Recently in the last month, S&P Global had Lowered Botswana Rating. They understand falls In Diamond Revenue and Deteriorating Fiscal Position; Outlook Negative- S&P Global. To count diamond revenue, they analysed the global diamond market.
The global diamond market is undergoing significant structural shifts that pose a challenge to Botswana’s natural-diamond-dependent economy. Lab-grown diamonds have rapidly gained market share, capturing approximately 20% of the global market by value and up to 50% by volume in the U.S. engagement ring segment in 2025, reflecting changing consumer preferences that affect the under-two-carat mined diamond sector, in particular.
Concurrently, softening demand in key markets like China and the U.S., U.S. tariffs on Botswana and on diamond-cutting countries such as India, a shift in demand from diamond to gold jewelry, sanctions on Russian diamonds, as well as a broader weakness in global luxury goods spending, are all further depressing diamond sales.
The lab-grown diamond industry has expanded rapidly in recent years, and lab-grown diamonds can be produced relatively cheaply. Increasingly they are grown using renewable energy and then marketed as an environmentally friendly alternative to natural mined stones.
High inventory of natural stones among retailers and wholesalers, resulting from overstocking in recent years (partly owing to threats of sanctions on Russia), have also hindered more recent demand for rough uncut mined diamonds, creating a very challenging environment for the rough mined diamond industry.
Some of these factors weighing on diamond prices may prove temporary and cyclical–for example, tariffs may be lowered after negotiations, demand from China could rebound, and greater price differentiation between lab-grown and natural stones could support natural stones in the future. But this is not certain, and low diamond prices have persisted.
Given the structural changes in the diamond market demand, Botswana’s economy continues to struggle, as shown by the 0.3% year-on-year [YoY] contraction in the quarter ended March 31, 2025, following the 3% contraction in 2024. Diamond demand remained weak through 2024, leading Debswana, Botswana’s main diamond mining company, to cut production at some mines and temporarily close others.
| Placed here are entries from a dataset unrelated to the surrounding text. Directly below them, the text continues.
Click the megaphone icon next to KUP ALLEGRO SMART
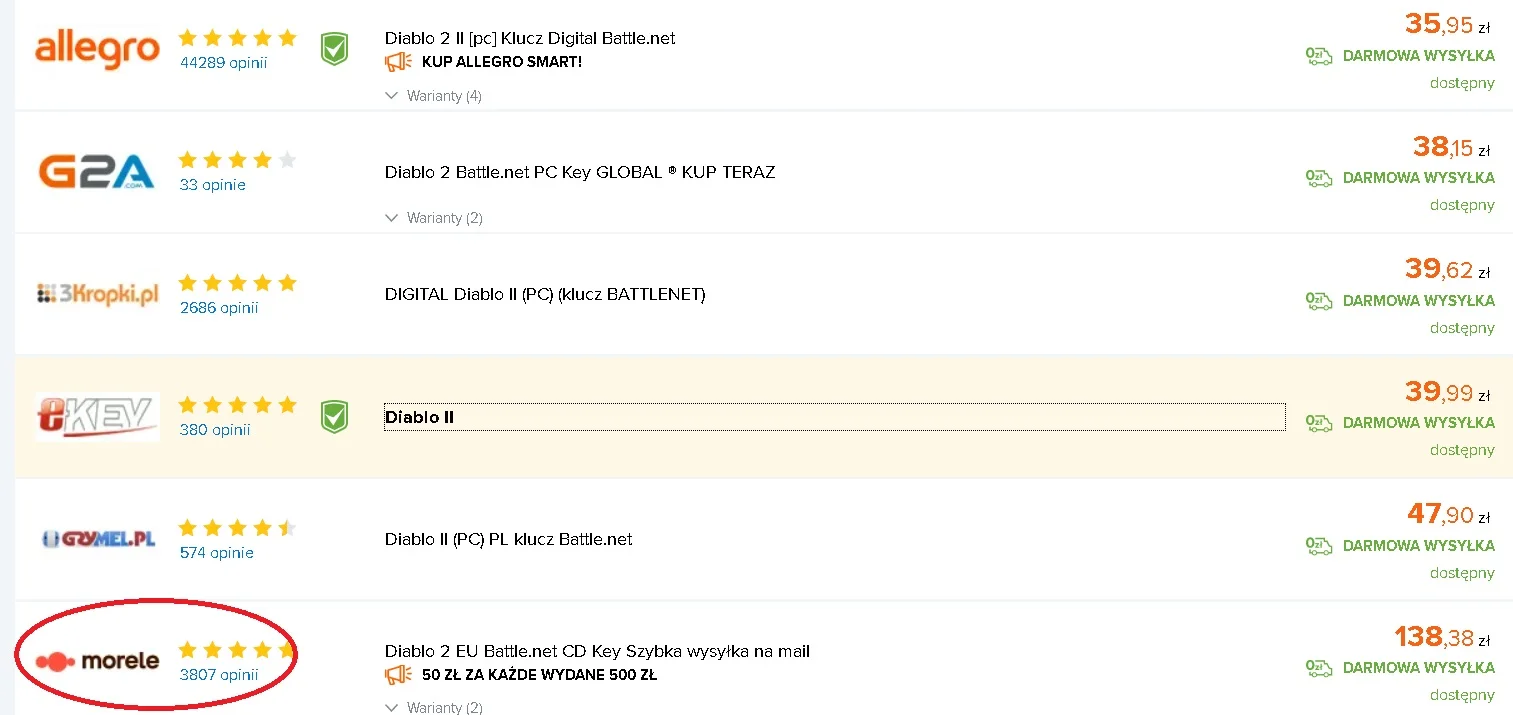Screen dimensions: 1513x715 (398, 62)
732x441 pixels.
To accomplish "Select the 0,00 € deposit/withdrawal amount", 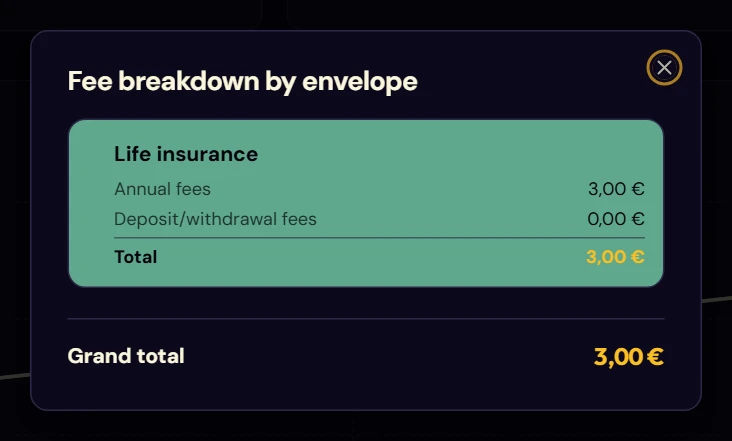I will [616, 219].
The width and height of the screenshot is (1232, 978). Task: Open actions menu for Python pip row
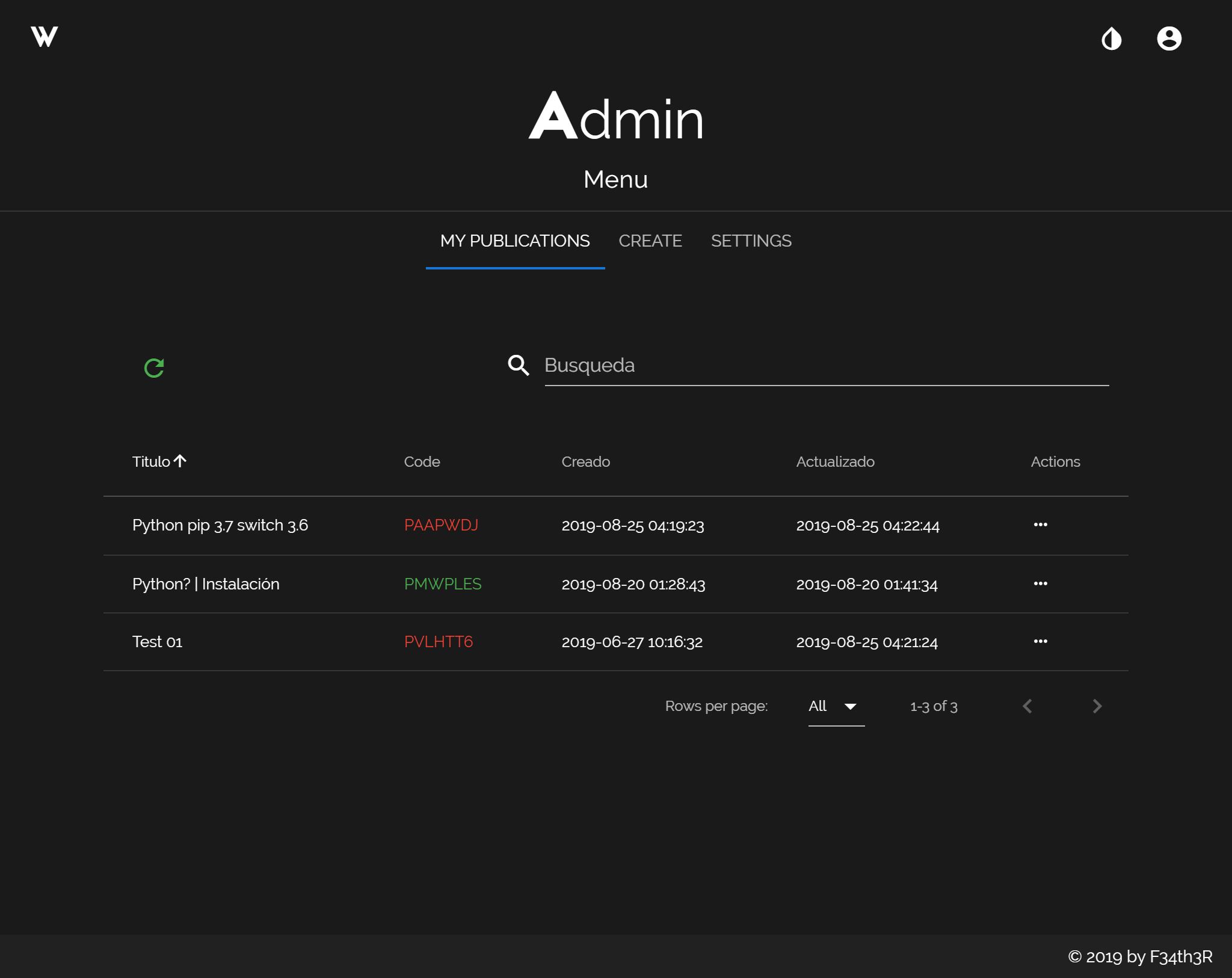click(1040, 525)
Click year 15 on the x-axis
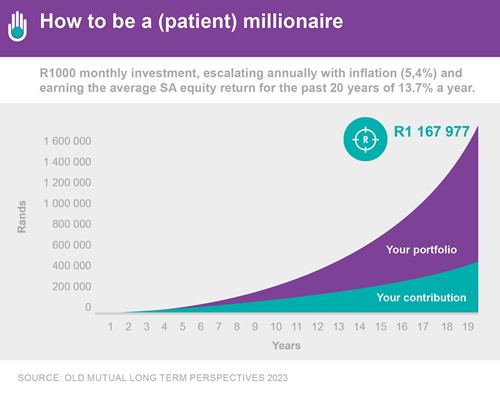The image size is (500, 395). pyautogui.click(x=381, y=327)
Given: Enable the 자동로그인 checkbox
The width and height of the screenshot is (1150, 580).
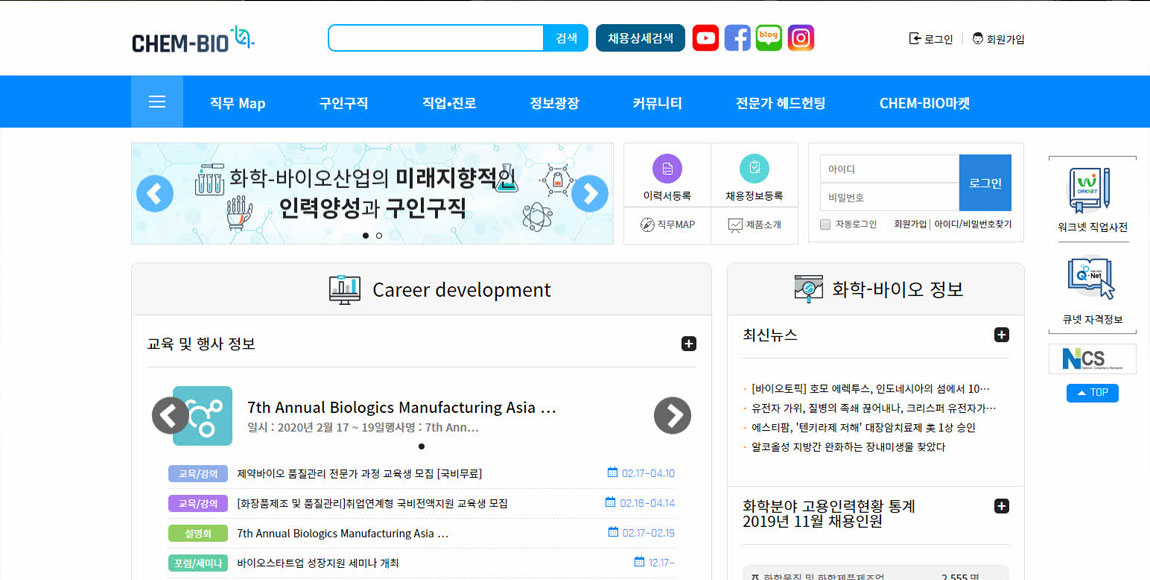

For Debswana alone, the downturn since the second half of 2023 led to a cut in production by 27% to 17.9 million carats in 2024, compared to that in 2023. While sales experienced a rebound in the second quarter of 2025 after a substantial decline in the first (partly due to the desire to stock before U.S. tariffs took effect), overall sales for the first half of 2025 were down 13.2% compared with the previous year.
Debswana further plans to scale back production this year to 15 million carats–an approximately 40% decrease from its output in 2023–and is expected to maintain this general level of reduced production for the next few years, if global demand remains sluggish.